## Tasks to carry out
[1] According to the article on Alstom's hydrogen fuel cell acquisition, how many iLint hydrogen trains operate in Germany's Lower Saxony?
[2] Translate this sentence from the article on Alstom's hydrogen fuel cell acquisition into French: "What matters most, evidently, is keeping existing trains running."

(Selected text)

Alstom brings hydrogen fuel cell production in-house after Cummins retreat
Alstom acquires Cummins rail fuel cell operations to secure supply for iLint hydrogen train fleets after supplier's $458m hydrogen retreat.
Alstom says it has acquired Cummins' rail-dedicated hydrogen fuel cell operations, securing the supply chain for its existing train fleets after its American supplier began withdrawing from the hydrogen market.
The deal, announced last week, brings engineering, product, and support capabilities in-house - the same components Alstom has been sourcing from Cummins (via its Hydrogenics subsidiary) since the iLint programme began. The acquisition covers rail-specific fuel cell activities only, not Cummins' broader hydrogen business, which the American engine manufacturer has been scaling back after booking $458 million in charges during 2025.
Alstom says the move will help it "support reliability growth and maintenance for our installed fleet" and "conclude the development of our contracted programs." Chief Operating Officer Danny Di Perna described the approach as "focused and disciplined, with a clear priority on what matters most."
What matters most, evidently, is keeping existing trains running. Alstom has iLint hydrogen fleets operating in Germany's Lower Saxony (14 trains) and contracted for the Frankfurt region (27 trains), plus orders for six Coradia Stream hydrogen units in Italy and 12 Coradia Polyvalent trains across four French regions.

(End Selected text)
(Excerpted data)

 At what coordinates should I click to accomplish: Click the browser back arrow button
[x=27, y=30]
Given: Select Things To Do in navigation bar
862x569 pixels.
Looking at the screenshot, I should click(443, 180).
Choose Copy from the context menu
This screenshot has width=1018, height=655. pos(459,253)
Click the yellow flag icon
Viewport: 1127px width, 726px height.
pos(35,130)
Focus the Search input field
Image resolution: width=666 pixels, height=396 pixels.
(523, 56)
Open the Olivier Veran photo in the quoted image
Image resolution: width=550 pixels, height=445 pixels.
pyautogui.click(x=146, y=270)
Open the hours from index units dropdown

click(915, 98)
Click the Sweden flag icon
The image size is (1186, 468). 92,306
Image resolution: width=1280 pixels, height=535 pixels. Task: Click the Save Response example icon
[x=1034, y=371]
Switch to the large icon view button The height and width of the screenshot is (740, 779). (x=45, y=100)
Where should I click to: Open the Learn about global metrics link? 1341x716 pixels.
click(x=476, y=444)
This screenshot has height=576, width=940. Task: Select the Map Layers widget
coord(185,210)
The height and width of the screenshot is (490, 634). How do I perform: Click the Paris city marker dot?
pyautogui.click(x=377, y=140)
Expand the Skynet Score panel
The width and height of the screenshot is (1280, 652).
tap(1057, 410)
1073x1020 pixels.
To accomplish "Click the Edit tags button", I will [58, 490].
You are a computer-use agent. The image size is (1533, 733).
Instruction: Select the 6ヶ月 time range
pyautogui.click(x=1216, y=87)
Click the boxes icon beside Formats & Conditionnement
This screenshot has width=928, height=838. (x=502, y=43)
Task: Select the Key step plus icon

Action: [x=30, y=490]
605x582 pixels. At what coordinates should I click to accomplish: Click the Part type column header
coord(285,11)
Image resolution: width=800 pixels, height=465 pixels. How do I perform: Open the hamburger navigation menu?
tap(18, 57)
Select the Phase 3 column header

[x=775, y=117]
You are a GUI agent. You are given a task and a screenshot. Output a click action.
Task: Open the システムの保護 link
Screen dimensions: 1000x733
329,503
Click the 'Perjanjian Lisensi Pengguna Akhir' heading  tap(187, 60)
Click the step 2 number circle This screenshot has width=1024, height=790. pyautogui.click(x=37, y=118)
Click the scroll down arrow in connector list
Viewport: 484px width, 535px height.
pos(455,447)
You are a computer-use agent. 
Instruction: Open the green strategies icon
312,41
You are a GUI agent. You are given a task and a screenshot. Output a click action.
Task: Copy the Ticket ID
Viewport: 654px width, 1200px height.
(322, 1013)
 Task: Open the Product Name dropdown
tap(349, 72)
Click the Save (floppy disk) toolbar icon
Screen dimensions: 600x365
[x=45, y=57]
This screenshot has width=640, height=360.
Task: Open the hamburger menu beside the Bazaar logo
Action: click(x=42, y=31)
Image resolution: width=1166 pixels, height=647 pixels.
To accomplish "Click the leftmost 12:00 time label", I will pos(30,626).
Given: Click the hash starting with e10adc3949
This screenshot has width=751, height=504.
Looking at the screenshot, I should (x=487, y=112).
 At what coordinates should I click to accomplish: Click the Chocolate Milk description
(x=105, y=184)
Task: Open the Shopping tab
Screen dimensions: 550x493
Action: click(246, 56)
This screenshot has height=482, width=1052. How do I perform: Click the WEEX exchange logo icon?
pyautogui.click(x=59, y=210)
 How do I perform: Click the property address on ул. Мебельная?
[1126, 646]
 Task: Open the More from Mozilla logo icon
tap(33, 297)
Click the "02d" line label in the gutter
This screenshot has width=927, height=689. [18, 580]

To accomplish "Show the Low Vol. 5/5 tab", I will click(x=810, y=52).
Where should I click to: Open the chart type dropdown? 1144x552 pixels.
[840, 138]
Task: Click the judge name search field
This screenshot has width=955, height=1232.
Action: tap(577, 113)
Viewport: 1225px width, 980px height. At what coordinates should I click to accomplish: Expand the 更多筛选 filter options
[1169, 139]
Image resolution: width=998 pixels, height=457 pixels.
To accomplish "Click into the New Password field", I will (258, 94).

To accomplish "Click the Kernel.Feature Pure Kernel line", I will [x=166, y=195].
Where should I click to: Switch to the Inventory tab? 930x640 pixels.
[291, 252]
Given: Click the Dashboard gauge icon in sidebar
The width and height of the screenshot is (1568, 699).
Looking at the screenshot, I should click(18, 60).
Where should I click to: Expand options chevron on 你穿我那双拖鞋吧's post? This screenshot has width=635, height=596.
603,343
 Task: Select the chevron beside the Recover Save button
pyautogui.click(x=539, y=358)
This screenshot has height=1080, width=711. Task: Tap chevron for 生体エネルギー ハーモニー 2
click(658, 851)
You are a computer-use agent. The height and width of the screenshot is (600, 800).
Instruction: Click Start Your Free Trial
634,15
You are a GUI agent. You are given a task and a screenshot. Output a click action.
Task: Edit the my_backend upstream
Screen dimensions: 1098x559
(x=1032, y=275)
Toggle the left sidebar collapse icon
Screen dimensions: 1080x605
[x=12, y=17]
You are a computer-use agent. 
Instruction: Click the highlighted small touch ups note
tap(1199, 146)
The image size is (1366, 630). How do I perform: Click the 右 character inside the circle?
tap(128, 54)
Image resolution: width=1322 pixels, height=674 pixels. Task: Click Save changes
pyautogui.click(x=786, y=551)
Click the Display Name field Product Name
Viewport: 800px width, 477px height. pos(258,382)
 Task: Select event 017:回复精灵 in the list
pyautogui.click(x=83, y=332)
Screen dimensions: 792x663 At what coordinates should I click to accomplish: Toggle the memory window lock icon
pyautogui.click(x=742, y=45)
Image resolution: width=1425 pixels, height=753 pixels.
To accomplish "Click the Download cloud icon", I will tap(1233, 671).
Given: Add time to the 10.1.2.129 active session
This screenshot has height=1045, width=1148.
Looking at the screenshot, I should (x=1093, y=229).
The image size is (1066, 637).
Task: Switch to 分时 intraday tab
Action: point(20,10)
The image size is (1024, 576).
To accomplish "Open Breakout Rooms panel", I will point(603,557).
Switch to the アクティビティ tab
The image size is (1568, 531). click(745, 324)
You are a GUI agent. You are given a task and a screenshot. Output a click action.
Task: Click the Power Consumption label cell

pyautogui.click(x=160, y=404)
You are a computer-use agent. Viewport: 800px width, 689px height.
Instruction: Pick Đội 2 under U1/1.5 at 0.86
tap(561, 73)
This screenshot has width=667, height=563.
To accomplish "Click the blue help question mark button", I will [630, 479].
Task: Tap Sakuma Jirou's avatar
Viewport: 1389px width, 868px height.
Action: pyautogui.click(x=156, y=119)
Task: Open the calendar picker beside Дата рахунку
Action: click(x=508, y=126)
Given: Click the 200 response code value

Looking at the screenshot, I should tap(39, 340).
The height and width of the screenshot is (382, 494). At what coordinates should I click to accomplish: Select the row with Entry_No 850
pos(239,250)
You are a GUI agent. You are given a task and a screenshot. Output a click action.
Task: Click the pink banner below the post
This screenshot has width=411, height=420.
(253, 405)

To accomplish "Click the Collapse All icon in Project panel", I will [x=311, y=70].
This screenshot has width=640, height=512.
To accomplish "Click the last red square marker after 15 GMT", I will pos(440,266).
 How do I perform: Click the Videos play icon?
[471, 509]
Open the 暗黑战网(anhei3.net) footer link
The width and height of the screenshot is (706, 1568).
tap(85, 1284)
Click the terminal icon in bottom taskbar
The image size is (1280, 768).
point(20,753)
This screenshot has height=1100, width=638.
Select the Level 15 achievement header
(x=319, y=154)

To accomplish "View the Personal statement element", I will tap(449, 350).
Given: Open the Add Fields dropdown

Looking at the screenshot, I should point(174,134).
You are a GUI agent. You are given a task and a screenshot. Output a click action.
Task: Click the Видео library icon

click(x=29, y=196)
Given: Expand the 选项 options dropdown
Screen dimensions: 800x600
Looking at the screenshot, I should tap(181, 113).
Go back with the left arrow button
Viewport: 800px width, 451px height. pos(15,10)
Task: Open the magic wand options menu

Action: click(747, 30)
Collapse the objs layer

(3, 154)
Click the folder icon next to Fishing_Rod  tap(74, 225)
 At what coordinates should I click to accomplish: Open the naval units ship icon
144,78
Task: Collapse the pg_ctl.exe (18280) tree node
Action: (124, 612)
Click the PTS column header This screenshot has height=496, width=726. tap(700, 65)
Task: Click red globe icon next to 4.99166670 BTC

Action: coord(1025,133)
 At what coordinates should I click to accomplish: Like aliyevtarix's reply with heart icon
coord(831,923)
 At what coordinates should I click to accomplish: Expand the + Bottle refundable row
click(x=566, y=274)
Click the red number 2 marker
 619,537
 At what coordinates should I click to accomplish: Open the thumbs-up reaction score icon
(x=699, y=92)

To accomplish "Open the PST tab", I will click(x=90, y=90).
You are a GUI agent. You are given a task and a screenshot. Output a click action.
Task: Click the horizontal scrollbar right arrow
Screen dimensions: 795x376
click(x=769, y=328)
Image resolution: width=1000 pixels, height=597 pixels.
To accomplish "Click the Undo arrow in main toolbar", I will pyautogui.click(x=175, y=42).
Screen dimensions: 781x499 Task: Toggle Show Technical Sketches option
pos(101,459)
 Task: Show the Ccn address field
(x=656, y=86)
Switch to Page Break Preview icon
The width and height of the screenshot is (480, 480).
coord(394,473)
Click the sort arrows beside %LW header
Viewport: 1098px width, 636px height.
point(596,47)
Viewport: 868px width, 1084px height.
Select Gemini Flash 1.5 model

(End Excerpted data)

## List of answers
[1] 14 trains.

[2] Ce qui compte le plus, manifestement, c'est de maintenir en service les trains existants.